This article demonstrates how to install and set UniFi Video to use a 3rd party certificate. This will eliminate the warning shown in Chrome when visiting the management page, as well as the certificate acceptance timeout that occurs roughly once a week. Additionally, a certain level of customizable encryption can be provided depending on the certificate obtained from the CA chosen.
This article applies to any Linux based UniFi Video installation, including our hardware NVR and UniFi Application Server. It will also work on Windows, as the commands should be the same provided OpenSSL is installed; however, the paths are different for Windows than what is shown in this article. Note that we are officially working on an SSL certificate import tool for the UI.
Table of Contents
- How to Update the Linux server
- How to Obtain the CSR
- How to Transfer and Import the Certificate
- Related Articles
How to Update the Linux server
Always make a backup of any files being edited (/usr/lib/unifi-video/data/keystore). Ubiquiti support will not provide assistance implementing this article nor any side effects that arise from implementing it. Credit for this guide goes to tinmith on the community who put together an absolutely phenomenal guide!
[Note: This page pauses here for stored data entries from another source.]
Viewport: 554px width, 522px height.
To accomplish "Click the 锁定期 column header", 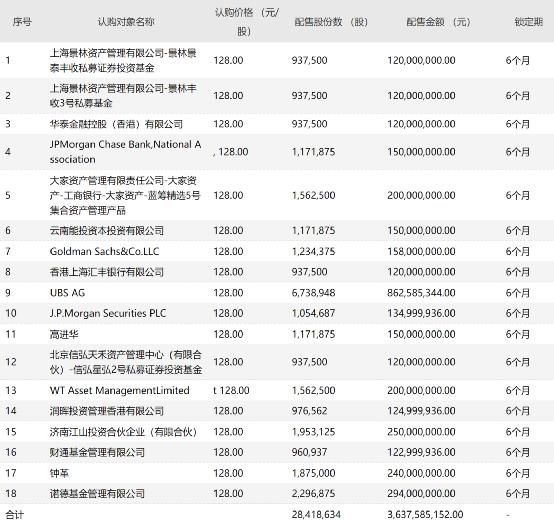I will (x=529, y=22).
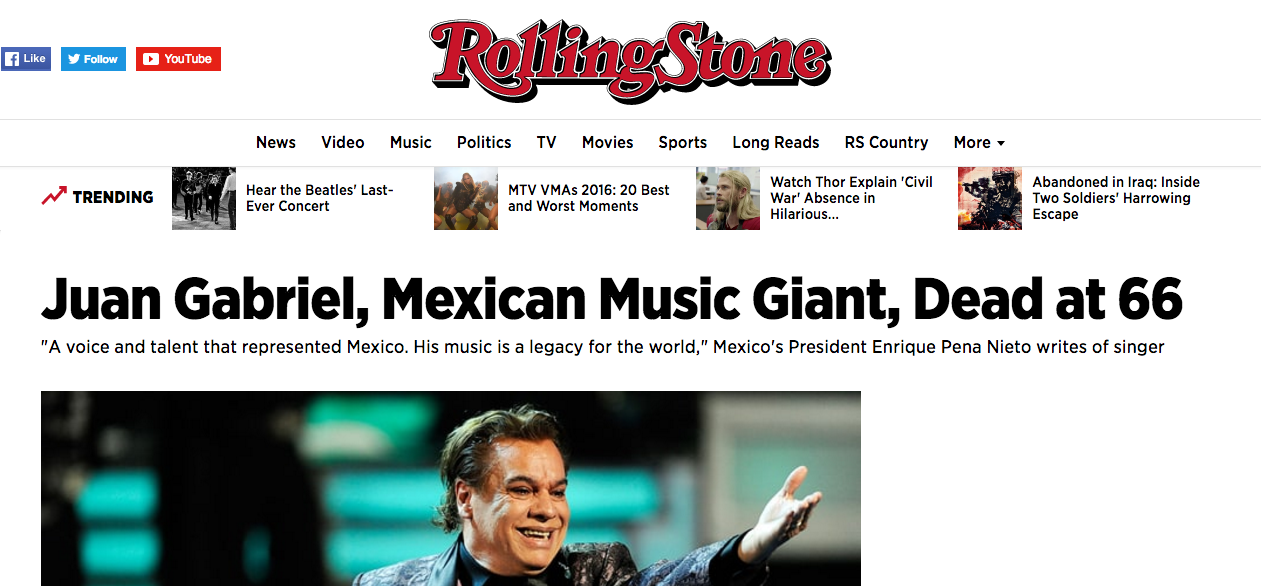Open the RS Country section
The height and width of the screenshot is (586, 1261).
885,142

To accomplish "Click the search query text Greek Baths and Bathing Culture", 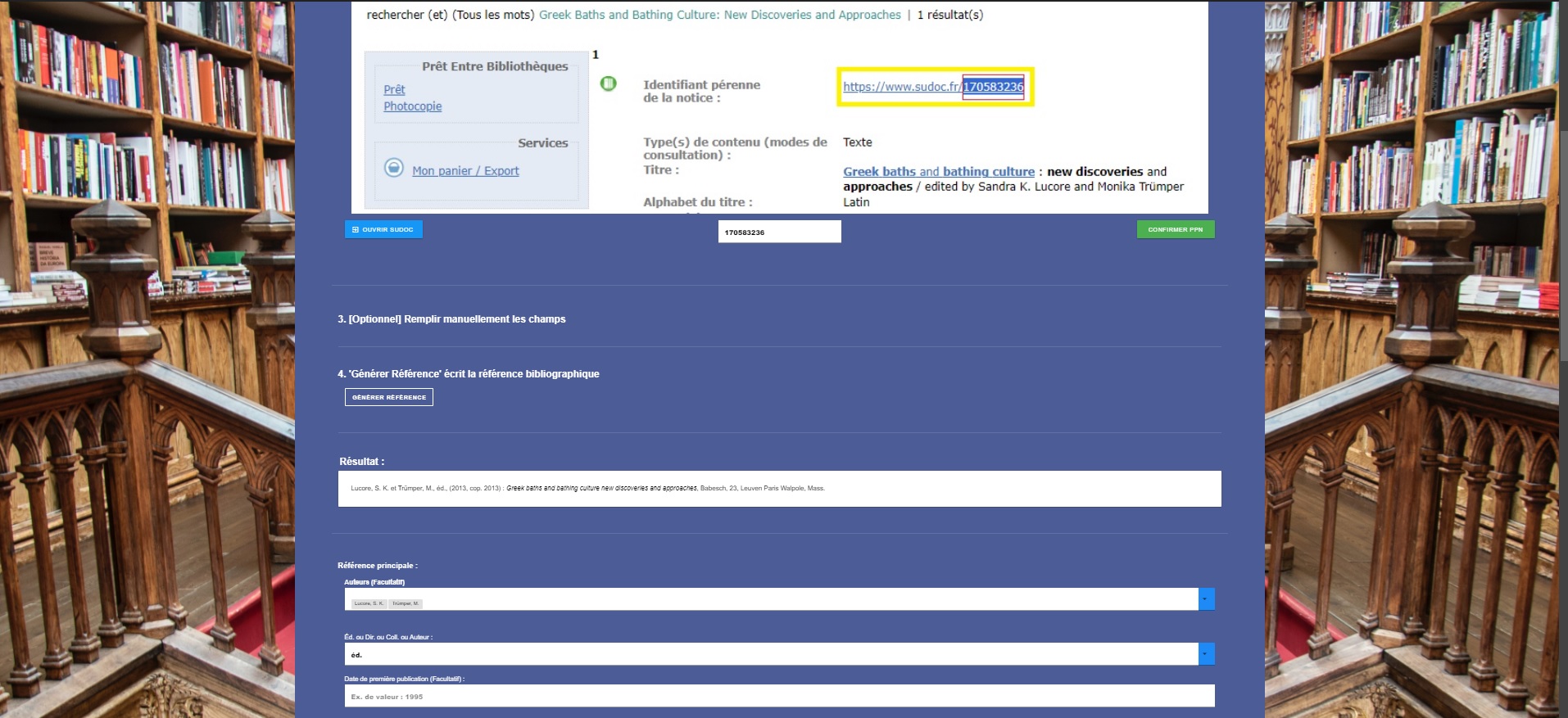I will [x=719, y=15].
First and foremost, let’s make sure your Linux server is up-to-date. To do so, make sure the server has internet access and then execute:
apt-get update; apt-get upgrade; apt-get clean
How to Obtain the CSR
The CSR is what your CA (Certificate Authority) requires to authenticate that your server is who it says it is. Follow these steps to obtain it:
1. SSH in to your NVR (article for enabling SSH on our hardware NVR is linked below in Related Articles), this will put you in /root which is what will be used for the duration of this article.
openssl req -newkey rsa:2048 -keyout nvr.example.com.key -out nvr.example.com.csr
3. You should be prompted for a passphrase while filling in the prompts, enter “ubiquiti” (without double quotes) for any passphrase prompts.
4. This will generate a file called nvr.example.com.csr in the current folder. It is recommended that you keep this file and/or back it up to a safe location.
5. Your CA should prompt you for a CSR when you wish to generate a certificate. To view the contents of the .csr file, execute:
6. Optional but recommended, execute
pwd at this time to find out what directory you’re currently in. Always try to stay working within this directory unless specifically instructed otherwise. This will make for a single location in which all the files can be found.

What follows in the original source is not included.